Village in Gloucestershire, England

Oakridge is a village in the civil parish of Bisley-with-Lypiatt, in the Stroud district, in the county of Gloucestershire, England. The parish church is St. Bartholomew's Church. It is just on the outskirts of Stroud.

Oakridge consists of five hamlets; Oakridge Lynch, Far Oakridge, Waterlane, Bournes Green, and Tunley. Within Oakridge Lynch can be found the parish church of St. Bartholomew's, the nearby Oakridge Parochial School primary, the village Shop and Post Office, The Butchers Arms pub, and the Village Hall. The Butchers Arms is an 18th-century building with stone walls and oak beamed ceilings.

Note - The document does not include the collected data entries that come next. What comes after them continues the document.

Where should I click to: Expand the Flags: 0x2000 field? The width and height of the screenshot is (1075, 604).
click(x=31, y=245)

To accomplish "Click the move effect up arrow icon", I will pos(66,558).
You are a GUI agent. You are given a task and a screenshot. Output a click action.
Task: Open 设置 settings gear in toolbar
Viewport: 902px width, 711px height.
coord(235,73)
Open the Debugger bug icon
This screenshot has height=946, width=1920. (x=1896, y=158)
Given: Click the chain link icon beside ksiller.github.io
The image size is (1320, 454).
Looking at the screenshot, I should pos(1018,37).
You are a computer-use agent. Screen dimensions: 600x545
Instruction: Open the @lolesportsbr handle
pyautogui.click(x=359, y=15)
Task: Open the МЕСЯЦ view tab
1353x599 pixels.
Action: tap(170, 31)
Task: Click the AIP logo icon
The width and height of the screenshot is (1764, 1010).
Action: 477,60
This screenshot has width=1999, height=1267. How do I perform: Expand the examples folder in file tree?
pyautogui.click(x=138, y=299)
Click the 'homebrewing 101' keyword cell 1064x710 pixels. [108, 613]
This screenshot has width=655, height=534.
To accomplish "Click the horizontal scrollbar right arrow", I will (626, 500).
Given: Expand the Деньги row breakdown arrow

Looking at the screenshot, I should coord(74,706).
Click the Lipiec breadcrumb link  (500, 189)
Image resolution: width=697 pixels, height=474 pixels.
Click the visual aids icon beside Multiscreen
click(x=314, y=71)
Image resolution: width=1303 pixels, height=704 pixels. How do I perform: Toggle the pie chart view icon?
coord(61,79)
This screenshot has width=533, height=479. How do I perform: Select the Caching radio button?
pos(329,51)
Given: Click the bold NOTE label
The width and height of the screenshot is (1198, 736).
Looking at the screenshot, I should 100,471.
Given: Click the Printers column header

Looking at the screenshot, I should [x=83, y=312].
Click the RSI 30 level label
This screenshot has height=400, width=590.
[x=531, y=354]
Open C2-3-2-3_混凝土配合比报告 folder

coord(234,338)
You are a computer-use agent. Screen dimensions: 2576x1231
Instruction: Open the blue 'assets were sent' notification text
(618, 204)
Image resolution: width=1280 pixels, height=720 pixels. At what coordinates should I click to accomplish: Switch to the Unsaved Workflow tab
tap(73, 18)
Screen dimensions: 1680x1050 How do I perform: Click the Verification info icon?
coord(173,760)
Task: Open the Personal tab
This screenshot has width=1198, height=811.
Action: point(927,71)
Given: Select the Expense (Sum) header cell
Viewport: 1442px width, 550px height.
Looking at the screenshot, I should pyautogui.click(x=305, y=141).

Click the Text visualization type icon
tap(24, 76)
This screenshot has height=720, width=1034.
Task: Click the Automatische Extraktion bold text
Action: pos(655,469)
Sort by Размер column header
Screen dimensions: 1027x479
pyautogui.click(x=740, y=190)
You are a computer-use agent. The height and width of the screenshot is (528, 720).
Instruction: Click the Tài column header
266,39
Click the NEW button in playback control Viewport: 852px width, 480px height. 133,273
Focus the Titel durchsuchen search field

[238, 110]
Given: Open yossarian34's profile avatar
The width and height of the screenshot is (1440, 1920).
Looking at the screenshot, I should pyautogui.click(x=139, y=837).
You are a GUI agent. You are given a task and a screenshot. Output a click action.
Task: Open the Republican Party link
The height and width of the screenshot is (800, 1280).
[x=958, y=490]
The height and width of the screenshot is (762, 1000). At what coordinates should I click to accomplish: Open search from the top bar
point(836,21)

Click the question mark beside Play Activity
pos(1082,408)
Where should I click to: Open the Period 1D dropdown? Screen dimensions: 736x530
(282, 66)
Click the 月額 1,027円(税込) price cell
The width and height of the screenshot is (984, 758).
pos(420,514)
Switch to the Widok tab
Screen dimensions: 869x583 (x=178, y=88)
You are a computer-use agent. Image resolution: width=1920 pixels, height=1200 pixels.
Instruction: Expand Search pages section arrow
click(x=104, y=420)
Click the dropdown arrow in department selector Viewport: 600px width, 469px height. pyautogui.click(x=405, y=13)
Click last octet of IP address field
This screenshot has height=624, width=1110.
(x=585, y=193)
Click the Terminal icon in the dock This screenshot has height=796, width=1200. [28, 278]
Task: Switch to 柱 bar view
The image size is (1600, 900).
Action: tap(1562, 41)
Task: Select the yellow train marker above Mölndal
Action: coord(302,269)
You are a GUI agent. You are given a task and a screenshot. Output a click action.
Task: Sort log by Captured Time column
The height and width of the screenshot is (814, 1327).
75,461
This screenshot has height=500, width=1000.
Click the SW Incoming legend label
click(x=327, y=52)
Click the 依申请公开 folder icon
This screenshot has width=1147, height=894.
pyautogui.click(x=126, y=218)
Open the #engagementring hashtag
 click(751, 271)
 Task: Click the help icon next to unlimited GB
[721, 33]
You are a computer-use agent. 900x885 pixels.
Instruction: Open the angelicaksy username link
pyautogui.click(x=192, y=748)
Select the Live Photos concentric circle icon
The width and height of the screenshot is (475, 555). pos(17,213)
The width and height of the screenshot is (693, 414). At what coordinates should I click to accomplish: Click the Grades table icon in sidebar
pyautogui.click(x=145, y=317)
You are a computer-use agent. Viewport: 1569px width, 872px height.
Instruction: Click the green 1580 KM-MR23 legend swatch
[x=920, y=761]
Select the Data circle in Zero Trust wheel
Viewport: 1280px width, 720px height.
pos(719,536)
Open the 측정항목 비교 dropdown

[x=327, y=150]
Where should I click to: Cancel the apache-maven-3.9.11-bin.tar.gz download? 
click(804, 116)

The Annual Oakridge Village Show is held on the first Saturday in September at the local recreation ground.

==Notable people==

Charles Mason, one of the surveyors of America's Mason–Dixon line, (the other being Jeremiah Dixon), was born in Oakridge Lynch in 1728. The architect Alfred Hoare Powell bought and restored Gurners Farm in Oakridge Lynch around 1902. Gurners Farm was rented from Alfred Powell by the writer and drama producer Mabel Dearmer for some months in 1914. From 1913 to 1920 Sir William Rothenstein, artist and some time Principal of the Royal College of Art, lived at Iles Farm in Far Oakridge, which he restored and furnished with the help of members of the Arts and Crafts movement based at Sapperton. Notable persons who visited Rothenstein in Oakridge included Rabindranath Tagore, W. B. Yeats, A. E. Housman, Augustus John. John Drinkwater and André Gide. Max Beerbohm spent the years of the Great War at Winston Cottage as William Rothenstein's guest. Dame Margaret Weston, director of the Science Museum, grew up in the village and also lived there in retirement.